# Requirement
Scan the records beneath this line for the line holding "Screen dimensions: 785x468" and the line holding "Viewport: 1064px width, 1145px height.", then transcribe exactly those two and all lines between.

# Records provided
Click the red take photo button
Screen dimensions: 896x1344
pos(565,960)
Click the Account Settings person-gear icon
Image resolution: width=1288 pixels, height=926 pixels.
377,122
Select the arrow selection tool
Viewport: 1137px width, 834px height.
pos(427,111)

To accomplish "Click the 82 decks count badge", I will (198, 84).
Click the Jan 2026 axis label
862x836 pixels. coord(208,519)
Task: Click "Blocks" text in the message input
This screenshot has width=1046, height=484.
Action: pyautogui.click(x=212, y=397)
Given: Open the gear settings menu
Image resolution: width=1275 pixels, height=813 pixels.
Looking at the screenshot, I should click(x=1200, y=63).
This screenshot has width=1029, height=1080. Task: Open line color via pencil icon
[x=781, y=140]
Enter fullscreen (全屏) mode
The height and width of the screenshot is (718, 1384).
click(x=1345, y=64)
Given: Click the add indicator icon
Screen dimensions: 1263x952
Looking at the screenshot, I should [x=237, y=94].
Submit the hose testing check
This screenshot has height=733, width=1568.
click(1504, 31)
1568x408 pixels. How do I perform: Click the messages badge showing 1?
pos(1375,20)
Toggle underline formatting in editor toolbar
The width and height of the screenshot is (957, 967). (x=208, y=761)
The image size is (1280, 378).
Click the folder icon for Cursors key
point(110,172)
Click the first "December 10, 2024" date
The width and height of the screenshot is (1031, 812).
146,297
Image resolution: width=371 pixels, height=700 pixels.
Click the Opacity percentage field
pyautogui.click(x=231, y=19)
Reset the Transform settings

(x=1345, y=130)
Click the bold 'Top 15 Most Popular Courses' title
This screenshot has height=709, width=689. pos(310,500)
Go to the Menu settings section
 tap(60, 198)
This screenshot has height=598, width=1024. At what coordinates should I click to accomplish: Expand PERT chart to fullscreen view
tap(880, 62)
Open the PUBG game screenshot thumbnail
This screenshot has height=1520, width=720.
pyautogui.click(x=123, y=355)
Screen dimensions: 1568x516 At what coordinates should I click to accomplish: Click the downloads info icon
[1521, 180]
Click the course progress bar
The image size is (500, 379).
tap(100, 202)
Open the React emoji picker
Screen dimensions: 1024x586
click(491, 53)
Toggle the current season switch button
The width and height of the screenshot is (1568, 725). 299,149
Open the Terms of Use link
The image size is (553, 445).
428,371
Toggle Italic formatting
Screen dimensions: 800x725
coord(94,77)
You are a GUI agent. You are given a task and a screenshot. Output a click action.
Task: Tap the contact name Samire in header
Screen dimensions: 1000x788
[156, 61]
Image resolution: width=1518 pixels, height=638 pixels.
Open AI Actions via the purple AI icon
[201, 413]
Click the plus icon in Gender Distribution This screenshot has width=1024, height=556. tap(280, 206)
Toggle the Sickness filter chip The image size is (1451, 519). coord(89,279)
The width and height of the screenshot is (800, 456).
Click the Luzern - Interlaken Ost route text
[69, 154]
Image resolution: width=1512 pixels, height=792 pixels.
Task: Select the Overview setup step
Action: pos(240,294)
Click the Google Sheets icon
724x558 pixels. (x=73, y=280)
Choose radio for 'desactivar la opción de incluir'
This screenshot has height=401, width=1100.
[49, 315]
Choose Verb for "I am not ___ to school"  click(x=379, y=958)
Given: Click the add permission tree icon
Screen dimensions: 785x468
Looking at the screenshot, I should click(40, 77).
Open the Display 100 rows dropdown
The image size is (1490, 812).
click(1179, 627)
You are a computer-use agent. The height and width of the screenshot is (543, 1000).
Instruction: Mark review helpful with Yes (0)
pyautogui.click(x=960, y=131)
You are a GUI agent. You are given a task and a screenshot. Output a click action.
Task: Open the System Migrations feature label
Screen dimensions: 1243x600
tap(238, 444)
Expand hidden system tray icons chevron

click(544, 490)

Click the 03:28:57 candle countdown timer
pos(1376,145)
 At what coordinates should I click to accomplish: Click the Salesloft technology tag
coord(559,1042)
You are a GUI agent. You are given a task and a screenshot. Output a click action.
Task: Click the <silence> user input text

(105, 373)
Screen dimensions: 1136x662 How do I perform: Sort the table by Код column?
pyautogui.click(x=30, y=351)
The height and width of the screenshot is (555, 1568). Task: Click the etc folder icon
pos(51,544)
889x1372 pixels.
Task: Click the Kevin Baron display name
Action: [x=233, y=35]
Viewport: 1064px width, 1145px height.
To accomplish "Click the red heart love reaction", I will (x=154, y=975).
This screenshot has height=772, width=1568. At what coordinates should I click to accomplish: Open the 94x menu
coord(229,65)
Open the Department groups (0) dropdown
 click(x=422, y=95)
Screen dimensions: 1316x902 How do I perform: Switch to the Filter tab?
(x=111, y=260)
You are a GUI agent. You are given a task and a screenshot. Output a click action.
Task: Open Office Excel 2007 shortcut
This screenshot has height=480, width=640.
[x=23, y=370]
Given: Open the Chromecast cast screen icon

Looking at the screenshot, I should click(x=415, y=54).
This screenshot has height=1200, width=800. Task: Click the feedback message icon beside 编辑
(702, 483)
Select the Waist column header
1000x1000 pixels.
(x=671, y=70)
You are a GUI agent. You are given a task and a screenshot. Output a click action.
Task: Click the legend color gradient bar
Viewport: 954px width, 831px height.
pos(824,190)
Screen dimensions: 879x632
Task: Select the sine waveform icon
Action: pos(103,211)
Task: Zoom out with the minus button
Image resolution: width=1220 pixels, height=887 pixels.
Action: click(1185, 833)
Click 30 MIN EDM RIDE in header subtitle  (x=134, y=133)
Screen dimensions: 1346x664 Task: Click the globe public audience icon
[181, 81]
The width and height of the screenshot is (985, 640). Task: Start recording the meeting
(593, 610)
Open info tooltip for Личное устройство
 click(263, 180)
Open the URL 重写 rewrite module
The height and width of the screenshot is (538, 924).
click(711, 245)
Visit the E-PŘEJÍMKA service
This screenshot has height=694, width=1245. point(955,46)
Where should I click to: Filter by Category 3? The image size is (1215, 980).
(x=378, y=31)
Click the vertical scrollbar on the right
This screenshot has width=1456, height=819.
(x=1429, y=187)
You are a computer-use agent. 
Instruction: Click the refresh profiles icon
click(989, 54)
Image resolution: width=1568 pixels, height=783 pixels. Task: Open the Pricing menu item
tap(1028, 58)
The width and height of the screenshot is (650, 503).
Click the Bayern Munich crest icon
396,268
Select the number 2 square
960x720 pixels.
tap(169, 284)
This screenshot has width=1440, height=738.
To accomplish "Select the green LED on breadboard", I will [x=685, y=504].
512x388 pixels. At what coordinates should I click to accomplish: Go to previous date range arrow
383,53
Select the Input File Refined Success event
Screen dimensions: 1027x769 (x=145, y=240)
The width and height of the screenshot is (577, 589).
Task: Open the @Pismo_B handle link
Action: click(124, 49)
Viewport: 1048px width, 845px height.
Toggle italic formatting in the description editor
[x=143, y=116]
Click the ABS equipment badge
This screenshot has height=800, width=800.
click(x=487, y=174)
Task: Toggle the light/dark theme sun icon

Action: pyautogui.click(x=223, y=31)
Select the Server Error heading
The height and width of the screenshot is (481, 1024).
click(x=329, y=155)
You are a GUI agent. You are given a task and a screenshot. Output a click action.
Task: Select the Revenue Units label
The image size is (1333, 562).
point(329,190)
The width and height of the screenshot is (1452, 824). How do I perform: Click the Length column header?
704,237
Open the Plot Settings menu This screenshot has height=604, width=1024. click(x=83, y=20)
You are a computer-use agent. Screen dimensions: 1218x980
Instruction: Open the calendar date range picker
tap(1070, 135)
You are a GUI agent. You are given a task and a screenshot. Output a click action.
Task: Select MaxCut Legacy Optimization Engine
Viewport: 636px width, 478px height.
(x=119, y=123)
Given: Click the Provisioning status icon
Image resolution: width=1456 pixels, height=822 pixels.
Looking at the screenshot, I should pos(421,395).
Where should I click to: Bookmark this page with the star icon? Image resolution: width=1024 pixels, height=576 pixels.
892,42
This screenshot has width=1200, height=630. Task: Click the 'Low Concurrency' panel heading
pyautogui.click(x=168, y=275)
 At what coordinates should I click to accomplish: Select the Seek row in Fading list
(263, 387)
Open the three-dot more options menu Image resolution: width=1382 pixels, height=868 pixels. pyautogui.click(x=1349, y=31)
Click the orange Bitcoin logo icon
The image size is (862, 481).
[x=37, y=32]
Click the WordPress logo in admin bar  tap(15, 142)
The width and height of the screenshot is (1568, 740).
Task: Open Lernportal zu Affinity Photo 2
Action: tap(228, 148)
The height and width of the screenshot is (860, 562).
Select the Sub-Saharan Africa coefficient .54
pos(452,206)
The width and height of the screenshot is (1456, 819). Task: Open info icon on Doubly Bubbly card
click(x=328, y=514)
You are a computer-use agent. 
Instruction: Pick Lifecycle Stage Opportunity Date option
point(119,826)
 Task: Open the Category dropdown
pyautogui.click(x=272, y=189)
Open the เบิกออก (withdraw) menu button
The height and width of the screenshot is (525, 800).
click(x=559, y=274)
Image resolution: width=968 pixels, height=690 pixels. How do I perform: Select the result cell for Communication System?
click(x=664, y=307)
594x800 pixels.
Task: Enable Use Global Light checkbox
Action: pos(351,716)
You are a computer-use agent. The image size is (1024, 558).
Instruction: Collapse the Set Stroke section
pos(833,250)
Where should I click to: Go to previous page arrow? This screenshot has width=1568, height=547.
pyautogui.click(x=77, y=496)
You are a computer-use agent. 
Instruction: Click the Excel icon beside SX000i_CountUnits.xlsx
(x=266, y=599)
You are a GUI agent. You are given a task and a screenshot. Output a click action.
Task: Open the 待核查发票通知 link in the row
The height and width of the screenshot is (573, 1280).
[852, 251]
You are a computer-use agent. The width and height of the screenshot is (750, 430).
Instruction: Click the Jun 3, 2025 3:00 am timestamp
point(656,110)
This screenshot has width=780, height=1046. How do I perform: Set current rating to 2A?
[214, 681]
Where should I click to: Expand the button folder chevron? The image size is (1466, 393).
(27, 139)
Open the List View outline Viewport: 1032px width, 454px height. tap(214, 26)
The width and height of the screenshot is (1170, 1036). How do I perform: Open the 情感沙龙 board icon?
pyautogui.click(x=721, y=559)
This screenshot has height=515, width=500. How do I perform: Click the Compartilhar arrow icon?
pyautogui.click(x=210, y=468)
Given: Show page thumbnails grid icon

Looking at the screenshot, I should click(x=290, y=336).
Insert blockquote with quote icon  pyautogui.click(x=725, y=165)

# Exercise answer
Screen dimensions: 785x468
Looking at the screenshot, I should click(40, 77).
Open the Display 100 rows dropdown
The image size is (1490, 812).
click(1179, 627)
You are a computer-use agent. The height and width of the screenshot is (543, 1000).
Instruction: Mark review helpful with Yes (0)
pyautogui.click(x=960, y=131)
You are a GUI agent. You are given a task and a screenshot. Output a click action.
Task: Open the System Migrations feature label
Screen dimensions: 1243x600
tap(238, 444)
Expand hidden system tray icons chevron

click(544, 490)

Click the 03:28:57 candle countdown timer
pos(1376,145)
 At what coordinates should I click to accomplish: Click the Salesloft technology tag
coord(559,1042)
You are a GUI agent. You are given a task and a screenshot. Output a click action.
Task: Click the <silence> user input text

(105, 373)
Screen dimensions: 1136x662 How do I perform: Sort the table by Код column?
pyautogui.click(x=30, y=351)
The height and width of the screenshot is (555, 1568). Task: Click the etc folder icon
pos(51,544)
889x1372 pixels.
Task: Click the Kevin Baron display name
Action: [x=233, y=35]
Viewport: 1064px width, 1145px height.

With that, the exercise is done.